El CISEN y la Marina enviaron reportes diarios a Los Pinos sobre el caso de Ayotzinapa, pero la forma como se procesaban y sintetizaban, hacían que el presidente tuviera menos información, en cantidad y calidad, que si leyera un periódico. Peña Nieto no tenía información relevante sobre lo que estaba pasando, pero tampoco le importó mucho, porque no exigió que se la dieran. El gobierno estaba ausente y crecían las críticas en la opinión pública sobre su omisión. La PGR, que por oficio tenía que involucrarse, buscó dar golpes efectistas y trató infructuosamente de procesar al gabinete de seguridad de Aguirre, y vincularlo al crimen organizado que para esos momentos, ya se tenía evidencias de su participación central en la desaparición. No había bases para ello, por lo que no avanzaron en esa línea.
Voltearon a ver al gobernador Aguirre, pero había dos líneas contrapuestas en el equipo de Peña Nieto. Por un lado, en la PGR varios funcionarios intentaron obtener declaraciones ministeriales que lo involucraran y abrirle un proceso, y por el otro, en Los Pinos sostenían que el gobernador debía ser apoyado en su cargo porque él tampoco era responsable, y su salida del gobierno no resolvería sino complicaría las cosas. Aguirre finalmente tuvo que pedir licencia ante la descomposición en Guerrero, pero cuando dejó la gubernatura, un mes después, su salida no tuvo ningún impacto; se había agotado el tiempo para contener, como hizo el presidente Ernesto Zedillo con el gobernador de Guerrero, Rubén Figueroa, en 1995 en la matanza de Aguas Blancas.

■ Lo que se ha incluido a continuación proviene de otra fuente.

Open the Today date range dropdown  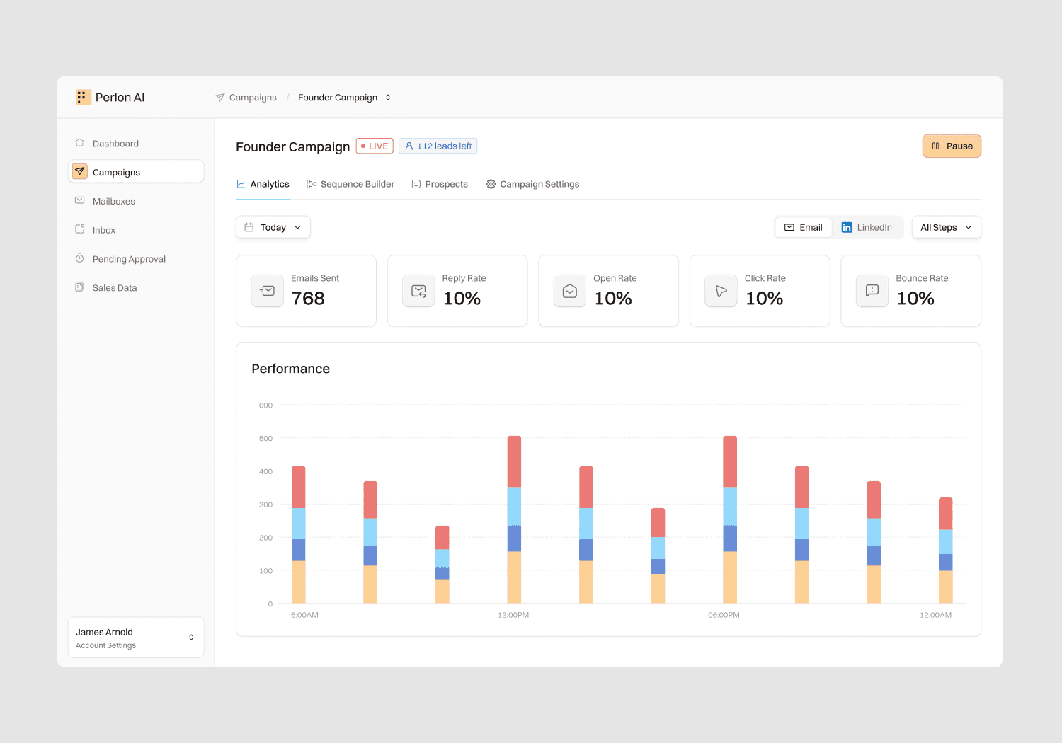tap(273, 226)

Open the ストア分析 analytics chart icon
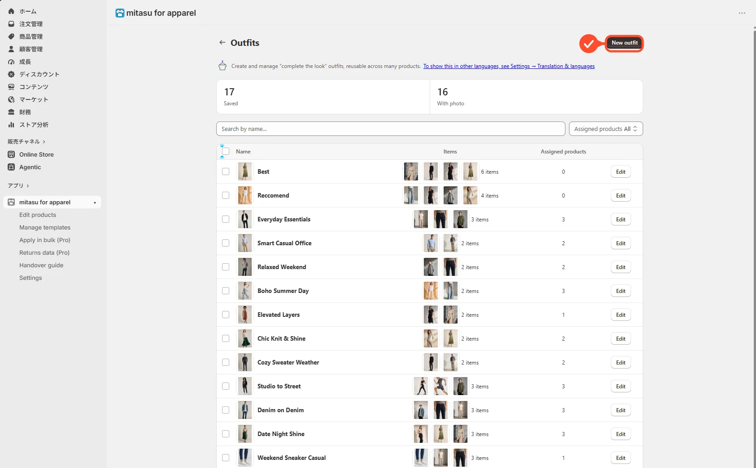pos(11,125)
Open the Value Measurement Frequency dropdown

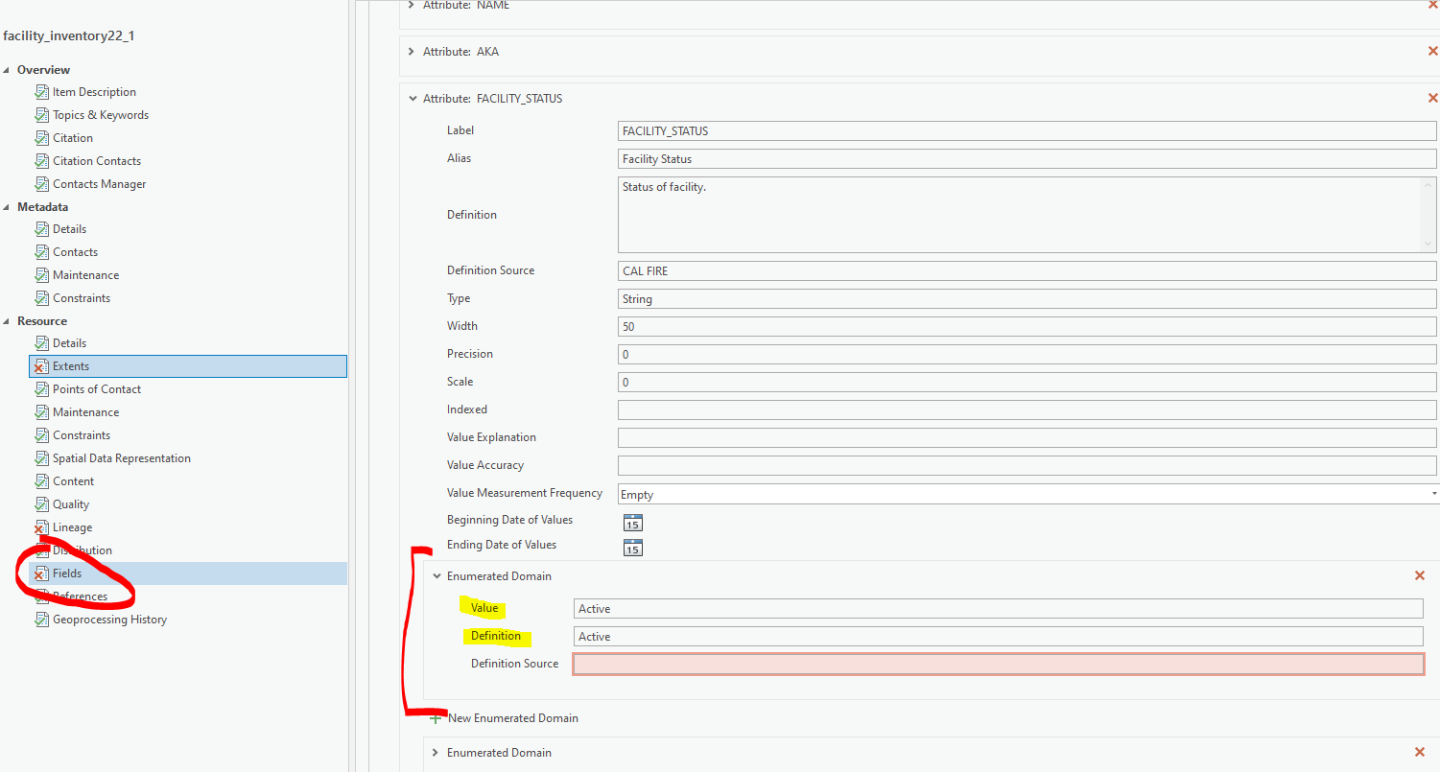(1430, 493)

Tarde se dieron cuenta del error cometido. Nunca admitirían sus acciones fueron provocadas por incompetencia y soberbia. Nuño es hoy coordinador de la campaña presidencial de José Antonio Meade. Murillo es un operador político del PRI. Miranda es candidato plurinominal al Congreso. Su jefe, Miguel Ángel Osorio Chong, llegará por la vía plurinominal al Senado. El entonces jefe del CISEN, Eugenio Imaz, es hoy consejero en la Embajada de México en España. Nadie de los directamente involucrados pagó nada por lo que hizo y dejó de hacer. Quien tiene que rendir cuentas ante la historia y eventualmente ante la justicia es Peña Nieto, a quien un crimen municipal, se le volvió de Estado.